━━━ Material to process ━━━

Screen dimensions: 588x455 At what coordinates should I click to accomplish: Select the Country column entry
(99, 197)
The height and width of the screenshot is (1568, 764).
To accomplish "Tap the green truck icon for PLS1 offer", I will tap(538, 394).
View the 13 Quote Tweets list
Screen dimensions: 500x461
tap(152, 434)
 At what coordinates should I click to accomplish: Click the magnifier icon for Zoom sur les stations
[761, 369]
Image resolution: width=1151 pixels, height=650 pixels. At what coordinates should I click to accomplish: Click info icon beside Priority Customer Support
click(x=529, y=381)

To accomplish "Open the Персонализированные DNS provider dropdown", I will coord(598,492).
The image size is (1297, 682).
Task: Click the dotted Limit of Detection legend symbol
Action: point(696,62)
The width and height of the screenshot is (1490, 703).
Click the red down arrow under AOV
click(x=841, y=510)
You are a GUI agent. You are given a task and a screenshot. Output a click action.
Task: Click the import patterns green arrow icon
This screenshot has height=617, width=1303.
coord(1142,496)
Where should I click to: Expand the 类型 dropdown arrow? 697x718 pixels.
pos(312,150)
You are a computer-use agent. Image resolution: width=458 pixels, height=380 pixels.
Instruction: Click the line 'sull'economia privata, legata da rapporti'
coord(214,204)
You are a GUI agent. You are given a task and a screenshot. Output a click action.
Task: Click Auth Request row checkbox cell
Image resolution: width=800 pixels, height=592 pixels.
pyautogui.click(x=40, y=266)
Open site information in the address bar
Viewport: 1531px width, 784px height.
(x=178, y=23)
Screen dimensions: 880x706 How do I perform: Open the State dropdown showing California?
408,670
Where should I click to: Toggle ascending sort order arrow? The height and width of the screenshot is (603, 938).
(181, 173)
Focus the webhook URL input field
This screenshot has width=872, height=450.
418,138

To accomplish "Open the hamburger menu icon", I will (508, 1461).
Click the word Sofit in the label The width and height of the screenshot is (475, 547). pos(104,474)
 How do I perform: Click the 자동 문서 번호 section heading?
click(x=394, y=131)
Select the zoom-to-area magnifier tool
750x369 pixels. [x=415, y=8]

━━━

> _What needs to be done_
How many of the lines in the data above carry the word "green"? Say the number and nothing else.

> _Reply to the exercise_
2